Because let’s be real… today, before you even think about buying a hat, you’re standing in front of a mirror. Tilt to the left. Tilt to the right. Adjust the brim. Do the awkward head nod. Maybe even throw in the “let me squint and imagine myself on a beach” look. You’re not just buying a hat. You’re buying how you look in it.

And that’s the thing about mirrors: they remind us that so many of the choices we make aren’t just about function. They’re about image. About perception. About reflection.

A surprisingly large number of decisions in life come with mirror questions:

  • “What will my friends think?”

  • “How does this make me look?”

  • “Do I look like I’ve got it all together, or like I’m one email away from falling apart?”

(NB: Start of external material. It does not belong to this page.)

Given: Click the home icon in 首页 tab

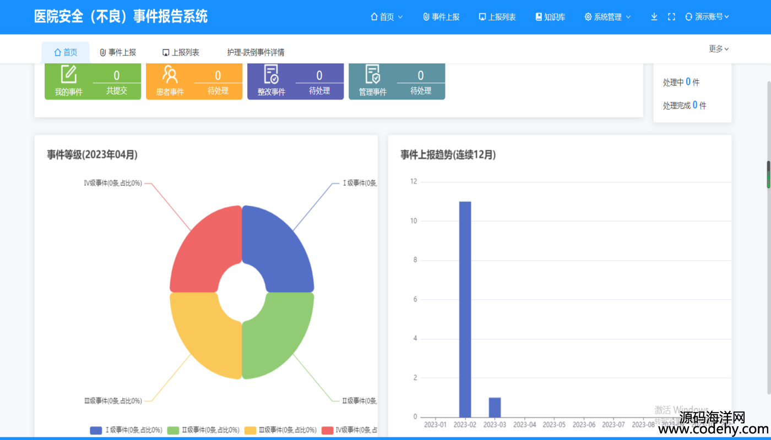Looking at the screenshot, I should pos(57,52).
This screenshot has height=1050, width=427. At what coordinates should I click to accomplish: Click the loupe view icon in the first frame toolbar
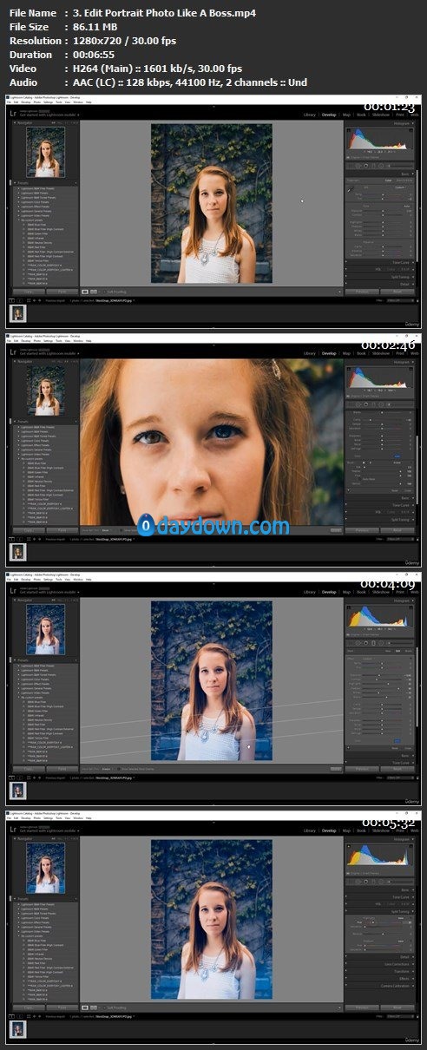coord(85,292)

We don’t just check the mirror when we’re trying on hats. We check it when we post on social media. When we buy the car. When we pick the job. When we show up to church. Even when we’re just living life, we’re secretly glancing over at the mirror, asking, “How’s this coming across?”

But here’s the problem: mirrors don’t always tell the truth.
The mirror shows you the surface. It shows you tired eyes but not the courage behind them. It shows you the outfit but not the backstory. It reflects the outside but doesn’t capture the inside. And if you’re not careful, you start living for the reflection instead of living from your reality.

And this is where God steps in with a mic-drop moment. Because while we’re obsessed with mirrors, God is looking at something deeper. The Bible says, “People judge by outward appearance, but the Lord looks at the heart” (1 Samuel 16:7).

And here’s the punchline that gets me every time: Jesus didn’t die for the version of you that you pretend to be. He didn’t die for the polished, always-smiling, never-struggling, Instagram-highlight-reel you. Jesus died for the real you—the messy, complicated, inconsistent, but loved-you.

That means you don’t have to keep performing for the mirror. You don’t have to bend yourself into shapes for approval. You don’t have to measure your value by how you look, how you come across, or how convincing your mask is. Because the cross already declared your worth, and the cross always tells the truth.

So yes, buy the hat. Please. Try it on. Adjust it in the mirror (so you don’t end up looking like that one uncle at a wedding who missed the dress code.). But remember: the mirror is not the measure. The reflection is not the reality. Your worth is not hanging on that angle, or that filter, or that friend’s comment.

The truth is this: hats will go out of fashion. Mirrors will fade. Opinions will change. But the person you are becoming in God? That’s eternal.

And that’s worth more than any reflection.